Assess your current plan. Conduct a business impact assessment that prioritizes critical processes for the entire organization. For example, processes that need to resume within 24 hours to prevent serious mission impact, such as call center and customer relationship management, shipping and billing or resource planning, could receive an “A” rating.
Take steps to protect data. Organizations should back up data frequently to ensure that data integrity and applications are not jeopardized. Organizations should also store multiple copies of data off site, at a remote location, a long distance from the primary data center.
Review power options. Organizations should add uninterrupted power supplies (UPS) to keep the most essential applications running. In addition, cooling systems should be supported by backup generators. Temperature spikes can cause unplanned interruptions when operations are most critical.
Identify and appoint a cross-functional preparedness team. Create a team to design and test the disaster recovery plan, as well as a recovery team, which will participate in recovery activities after any declared disaster.
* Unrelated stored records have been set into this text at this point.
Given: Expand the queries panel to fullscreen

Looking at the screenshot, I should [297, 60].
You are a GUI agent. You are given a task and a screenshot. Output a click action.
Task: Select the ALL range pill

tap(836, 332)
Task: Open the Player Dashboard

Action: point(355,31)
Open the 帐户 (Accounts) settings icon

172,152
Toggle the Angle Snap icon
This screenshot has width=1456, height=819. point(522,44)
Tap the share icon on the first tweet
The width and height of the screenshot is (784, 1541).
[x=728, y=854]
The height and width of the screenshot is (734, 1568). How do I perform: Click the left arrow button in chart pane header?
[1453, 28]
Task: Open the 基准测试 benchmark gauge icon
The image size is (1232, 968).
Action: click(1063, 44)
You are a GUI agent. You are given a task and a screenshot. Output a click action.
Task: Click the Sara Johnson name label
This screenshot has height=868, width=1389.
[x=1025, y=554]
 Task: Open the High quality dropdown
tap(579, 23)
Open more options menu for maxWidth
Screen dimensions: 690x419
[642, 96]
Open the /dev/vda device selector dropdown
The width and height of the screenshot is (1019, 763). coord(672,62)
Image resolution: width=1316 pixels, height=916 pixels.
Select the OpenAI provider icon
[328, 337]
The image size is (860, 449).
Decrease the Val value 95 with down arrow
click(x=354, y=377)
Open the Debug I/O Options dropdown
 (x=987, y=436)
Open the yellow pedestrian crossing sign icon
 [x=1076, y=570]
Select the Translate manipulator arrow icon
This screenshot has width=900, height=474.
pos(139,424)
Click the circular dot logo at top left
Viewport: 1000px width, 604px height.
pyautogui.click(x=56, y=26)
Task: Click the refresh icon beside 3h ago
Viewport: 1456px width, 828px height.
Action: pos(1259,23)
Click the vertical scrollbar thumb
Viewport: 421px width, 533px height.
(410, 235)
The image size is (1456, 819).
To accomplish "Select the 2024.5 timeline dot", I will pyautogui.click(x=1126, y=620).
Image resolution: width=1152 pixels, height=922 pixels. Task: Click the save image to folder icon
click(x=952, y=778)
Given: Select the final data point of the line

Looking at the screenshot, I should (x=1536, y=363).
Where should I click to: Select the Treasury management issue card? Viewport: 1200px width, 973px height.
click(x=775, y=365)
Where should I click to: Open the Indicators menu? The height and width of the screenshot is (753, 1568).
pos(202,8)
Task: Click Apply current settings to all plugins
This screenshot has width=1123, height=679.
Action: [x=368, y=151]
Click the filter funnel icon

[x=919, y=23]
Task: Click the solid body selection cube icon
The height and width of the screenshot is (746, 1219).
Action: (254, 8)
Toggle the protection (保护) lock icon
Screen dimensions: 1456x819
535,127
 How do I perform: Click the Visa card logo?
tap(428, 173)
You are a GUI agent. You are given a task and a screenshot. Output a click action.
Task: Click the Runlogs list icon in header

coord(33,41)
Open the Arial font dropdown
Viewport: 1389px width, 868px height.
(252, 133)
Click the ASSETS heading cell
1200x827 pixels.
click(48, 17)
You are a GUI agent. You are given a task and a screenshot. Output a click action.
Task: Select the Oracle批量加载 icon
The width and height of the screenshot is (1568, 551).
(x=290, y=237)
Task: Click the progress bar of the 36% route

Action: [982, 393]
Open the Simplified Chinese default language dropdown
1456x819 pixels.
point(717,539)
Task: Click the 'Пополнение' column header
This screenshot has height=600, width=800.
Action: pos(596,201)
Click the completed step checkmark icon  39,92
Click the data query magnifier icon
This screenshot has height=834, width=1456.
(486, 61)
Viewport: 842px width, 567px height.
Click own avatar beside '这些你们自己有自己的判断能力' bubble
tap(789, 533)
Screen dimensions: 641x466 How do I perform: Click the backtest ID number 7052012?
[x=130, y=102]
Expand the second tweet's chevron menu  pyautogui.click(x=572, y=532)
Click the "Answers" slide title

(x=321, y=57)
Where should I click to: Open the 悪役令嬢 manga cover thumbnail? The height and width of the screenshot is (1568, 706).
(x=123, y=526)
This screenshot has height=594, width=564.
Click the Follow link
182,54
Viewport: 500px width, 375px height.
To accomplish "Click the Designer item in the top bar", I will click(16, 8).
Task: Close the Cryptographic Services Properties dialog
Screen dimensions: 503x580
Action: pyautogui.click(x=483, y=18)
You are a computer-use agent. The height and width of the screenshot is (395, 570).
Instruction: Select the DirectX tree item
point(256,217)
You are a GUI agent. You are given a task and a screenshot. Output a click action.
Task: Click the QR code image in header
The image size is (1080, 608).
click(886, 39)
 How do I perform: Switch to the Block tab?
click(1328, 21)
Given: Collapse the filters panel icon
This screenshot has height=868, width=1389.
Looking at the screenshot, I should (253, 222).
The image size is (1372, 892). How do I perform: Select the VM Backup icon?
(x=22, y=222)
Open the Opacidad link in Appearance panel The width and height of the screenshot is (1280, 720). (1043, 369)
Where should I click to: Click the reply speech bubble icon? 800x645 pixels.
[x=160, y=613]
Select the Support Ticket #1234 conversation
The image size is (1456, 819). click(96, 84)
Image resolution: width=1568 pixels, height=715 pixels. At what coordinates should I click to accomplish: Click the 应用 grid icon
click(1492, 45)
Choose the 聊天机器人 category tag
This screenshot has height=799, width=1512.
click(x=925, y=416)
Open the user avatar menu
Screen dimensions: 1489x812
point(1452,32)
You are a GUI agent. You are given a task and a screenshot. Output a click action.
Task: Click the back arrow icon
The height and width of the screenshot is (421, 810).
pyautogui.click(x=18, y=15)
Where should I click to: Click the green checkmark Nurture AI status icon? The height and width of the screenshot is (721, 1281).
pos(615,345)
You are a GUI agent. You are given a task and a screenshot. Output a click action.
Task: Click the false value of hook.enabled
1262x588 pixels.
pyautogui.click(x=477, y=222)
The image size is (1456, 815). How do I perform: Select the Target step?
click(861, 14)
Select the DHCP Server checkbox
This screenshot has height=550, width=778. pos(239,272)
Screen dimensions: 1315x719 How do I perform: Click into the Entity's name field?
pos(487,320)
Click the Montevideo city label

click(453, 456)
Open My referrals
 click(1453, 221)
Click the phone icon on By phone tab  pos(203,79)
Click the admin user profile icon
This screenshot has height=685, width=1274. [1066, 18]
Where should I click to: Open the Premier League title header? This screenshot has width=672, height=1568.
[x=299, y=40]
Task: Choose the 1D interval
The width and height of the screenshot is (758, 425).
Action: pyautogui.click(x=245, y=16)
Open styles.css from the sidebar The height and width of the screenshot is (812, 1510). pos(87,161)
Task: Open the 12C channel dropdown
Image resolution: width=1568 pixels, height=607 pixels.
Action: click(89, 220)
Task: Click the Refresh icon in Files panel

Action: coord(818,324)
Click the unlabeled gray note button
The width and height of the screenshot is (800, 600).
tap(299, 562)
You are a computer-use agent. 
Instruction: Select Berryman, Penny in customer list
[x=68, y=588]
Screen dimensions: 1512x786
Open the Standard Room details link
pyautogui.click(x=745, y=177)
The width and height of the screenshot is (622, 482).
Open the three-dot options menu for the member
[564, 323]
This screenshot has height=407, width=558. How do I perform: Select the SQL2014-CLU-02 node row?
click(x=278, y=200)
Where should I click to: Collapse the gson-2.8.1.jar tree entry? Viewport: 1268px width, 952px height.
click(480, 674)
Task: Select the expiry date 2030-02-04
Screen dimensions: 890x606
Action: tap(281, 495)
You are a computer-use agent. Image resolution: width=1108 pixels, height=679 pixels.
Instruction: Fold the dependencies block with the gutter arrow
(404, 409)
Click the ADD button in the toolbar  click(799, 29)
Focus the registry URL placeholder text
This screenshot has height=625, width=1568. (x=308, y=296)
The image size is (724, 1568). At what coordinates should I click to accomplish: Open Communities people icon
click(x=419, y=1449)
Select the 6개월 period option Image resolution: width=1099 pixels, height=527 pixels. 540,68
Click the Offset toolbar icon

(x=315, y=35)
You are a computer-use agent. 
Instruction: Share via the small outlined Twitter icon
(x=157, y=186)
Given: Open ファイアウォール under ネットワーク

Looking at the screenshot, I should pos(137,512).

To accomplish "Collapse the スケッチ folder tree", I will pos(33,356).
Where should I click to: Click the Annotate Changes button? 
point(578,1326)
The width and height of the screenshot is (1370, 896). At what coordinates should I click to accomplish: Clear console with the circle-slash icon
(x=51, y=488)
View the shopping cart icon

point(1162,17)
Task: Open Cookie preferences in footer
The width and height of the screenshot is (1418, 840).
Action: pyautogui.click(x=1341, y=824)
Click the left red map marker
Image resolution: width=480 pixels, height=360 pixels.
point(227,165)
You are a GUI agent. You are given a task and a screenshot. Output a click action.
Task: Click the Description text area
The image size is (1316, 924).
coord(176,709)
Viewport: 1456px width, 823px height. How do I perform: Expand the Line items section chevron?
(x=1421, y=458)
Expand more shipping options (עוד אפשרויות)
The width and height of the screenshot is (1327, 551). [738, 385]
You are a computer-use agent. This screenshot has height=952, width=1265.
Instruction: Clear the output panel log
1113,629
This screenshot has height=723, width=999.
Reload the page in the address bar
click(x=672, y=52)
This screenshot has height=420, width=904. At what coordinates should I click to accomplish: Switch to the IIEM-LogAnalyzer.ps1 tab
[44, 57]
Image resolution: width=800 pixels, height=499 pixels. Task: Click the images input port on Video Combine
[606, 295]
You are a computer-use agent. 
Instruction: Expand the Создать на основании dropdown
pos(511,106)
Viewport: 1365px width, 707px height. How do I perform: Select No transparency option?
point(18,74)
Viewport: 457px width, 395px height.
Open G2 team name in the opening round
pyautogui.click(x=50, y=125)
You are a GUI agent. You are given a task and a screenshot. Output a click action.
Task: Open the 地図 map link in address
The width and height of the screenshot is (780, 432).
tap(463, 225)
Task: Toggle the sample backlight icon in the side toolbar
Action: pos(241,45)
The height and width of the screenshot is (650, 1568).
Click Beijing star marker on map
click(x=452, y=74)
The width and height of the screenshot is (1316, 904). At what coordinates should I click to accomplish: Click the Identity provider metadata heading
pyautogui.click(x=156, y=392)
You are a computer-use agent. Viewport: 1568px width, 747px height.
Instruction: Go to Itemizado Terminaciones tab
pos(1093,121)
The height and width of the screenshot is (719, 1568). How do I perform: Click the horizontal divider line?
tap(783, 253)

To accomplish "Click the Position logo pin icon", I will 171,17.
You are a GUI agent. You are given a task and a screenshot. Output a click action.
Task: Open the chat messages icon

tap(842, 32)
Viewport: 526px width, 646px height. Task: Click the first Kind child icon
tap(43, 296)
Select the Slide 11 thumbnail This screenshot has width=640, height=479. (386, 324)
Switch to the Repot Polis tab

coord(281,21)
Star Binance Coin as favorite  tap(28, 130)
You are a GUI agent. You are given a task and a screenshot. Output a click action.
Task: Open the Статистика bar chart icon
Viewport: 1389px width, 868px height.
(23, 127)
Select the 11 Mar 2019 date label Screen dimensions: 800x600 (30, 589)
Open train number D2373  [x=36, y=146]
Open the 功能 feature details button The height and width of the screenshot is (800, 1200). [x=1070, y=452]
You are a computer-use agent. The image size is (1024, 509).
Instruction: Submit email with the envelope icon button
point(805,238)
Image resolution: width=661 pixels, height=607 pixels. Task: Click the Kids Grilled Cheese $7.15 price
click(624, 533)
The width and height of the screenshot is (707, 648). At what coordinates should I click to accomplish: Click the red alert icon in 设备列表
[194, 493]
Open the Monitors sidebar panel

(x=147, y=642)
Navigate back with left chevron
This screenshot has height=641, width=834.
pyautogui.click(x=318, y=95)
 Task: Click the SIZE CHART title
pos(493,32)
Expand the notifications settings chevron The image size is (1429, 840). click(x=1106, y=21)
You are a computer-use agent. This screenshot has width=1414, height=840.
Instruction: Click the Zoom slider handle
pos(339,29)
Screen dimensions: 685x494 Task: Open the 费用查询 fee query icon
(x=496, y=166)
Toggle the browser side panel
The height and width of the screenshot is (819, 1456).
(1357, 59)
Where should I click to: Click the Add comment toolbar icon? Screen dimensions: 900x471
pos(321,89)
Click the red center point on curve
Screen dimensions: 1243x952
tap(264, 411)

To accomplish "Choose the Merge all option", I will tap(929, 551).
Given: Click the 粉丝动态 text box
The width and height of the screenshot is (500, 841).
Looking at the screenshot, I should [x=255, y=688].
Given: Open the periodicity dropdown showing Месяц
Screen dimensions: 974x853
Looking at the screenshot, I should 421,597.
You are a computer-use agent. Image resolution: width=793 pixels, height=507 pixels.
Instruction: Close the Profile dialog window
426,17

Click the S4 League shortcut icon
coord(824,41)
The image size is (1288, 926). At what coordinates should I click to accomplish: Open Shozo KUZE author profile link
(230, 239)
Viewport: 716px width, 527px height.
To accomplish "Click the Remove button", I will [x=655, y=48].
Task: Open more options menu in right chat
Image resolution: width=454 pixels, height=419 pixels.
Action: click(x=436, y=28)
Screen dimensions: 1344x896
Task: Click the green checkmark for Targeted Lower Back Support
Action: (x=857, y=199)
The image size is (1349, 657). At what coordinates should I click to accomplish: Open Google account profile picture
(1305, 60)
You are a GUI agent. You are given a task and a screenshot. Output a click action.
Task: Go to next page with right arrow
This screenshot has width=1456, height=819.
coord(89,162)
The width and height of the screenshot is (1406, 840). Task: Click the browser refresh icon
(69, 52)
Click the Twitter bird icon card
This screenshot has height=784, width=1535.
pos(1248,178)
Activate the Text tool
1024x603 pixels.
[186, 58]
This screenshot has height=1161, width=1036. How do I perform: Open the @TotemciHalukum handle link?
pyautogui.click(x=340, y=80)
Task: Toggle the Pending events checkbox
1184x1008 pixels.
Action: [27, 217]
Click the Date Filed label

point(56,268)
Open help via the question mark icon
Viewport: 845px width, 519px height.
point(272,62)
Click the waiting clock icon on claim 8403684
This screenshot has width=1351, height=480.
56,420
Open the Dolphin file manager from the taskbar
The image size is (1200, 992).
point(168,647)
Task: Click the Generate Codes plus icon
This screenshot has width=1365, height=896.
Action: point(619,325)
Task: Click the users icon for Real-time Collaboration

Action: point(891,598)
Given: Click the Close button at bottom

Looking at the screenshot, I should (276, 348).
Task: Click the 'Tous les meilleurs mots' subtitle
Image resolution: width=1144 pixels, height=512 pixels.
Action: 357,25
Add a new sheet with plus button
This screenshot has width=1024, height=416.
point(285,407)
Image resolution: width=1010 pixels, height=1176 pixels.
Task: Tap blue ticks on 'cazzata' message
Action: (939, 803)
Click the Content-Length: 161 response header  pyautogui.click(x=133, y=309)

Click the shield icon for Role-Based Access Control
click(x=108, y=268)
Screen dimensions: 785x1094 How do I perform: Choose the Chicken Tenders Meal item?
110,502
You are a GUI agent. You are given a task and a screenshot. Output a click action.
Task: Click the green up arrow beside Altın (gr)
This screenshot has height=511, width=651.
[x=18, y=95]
Document, test and update. The disaster preparedness plan should include logistical details, including travel to backup sites, and even who has spending authority for emergency needs. The plan should be tested in an environment that simulates an actual emergency.
Consider telecommunications alternatives. Following Hurricane Katrina, many organizations lost access to reliable telecommunications equipment for days. Alternative communications vehicles, including wireless phones and satellite phones, should be considered.
Form tight relationships with vendors. Hardware, software, network and service vendors can help expedite recovery, can often ensure priority replacement of telecommunications equipment, personal computers, servers, and network hardware in the event of a disaster.